Quoted passage:

Ho Chi Minh City pilots smart information stations to help tourists

The obsolete, deteriorated phone booths across Ho Chi Minh City will be replaced with modern smart information stations to help local residents and tourists, with the first four of their kind unveiled in the city’s downtown on Wednesday.


1628418-bdpjdbvw


The multifunctional stations, equipped with a 47-inch touch screen and powered by Google’s Android platform, provide tourists and locals with a number of features to facilitate their travel around the city, according to VNPT Ho Chi Minh City.


VNPT Ho Chi Minh City, a subsidiary of the state-run Vietnam Posts and Telecommunications Group, has joined hands with the Le Digital Co. to install four such stations in front of the city’s Municipal Theater, Saigon Central Post Office and Youth Culture House, and at 125 Le Loi Street.


The two companies aim to place 200 stations around the city by 2016.

Given data:
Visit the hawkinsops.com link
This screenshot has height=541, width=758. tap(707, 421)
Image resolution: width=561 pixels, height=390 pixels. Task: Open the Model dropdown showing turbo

Direction A:
According to the article on Ho Chi Minh City's smart information stations, what screen is each station equipped with?
Direction B:
Echo the article on the smart information stations word for word, from "The obsolete, deteriorated" to "Chi Minh City.".
Answer from the article alone.

Reply A:
A 47-inch touch screen.

Reply B:
The obsolete, deteriorated phone booths across Ho Chi Minh City will be replaced with modern smart information stations to help local residents and tourists, with the first four of their kind unveiled in the city’s downtown on Wednesday.


1628418-bdpjdbvw


The multifunctional stations, equipped with a 47-inch touch screen and powered by Google’s Android platform, provide tourists and locals with a number of features to facilitate their travel around the city, according to VNPT Ho Chi Minh City.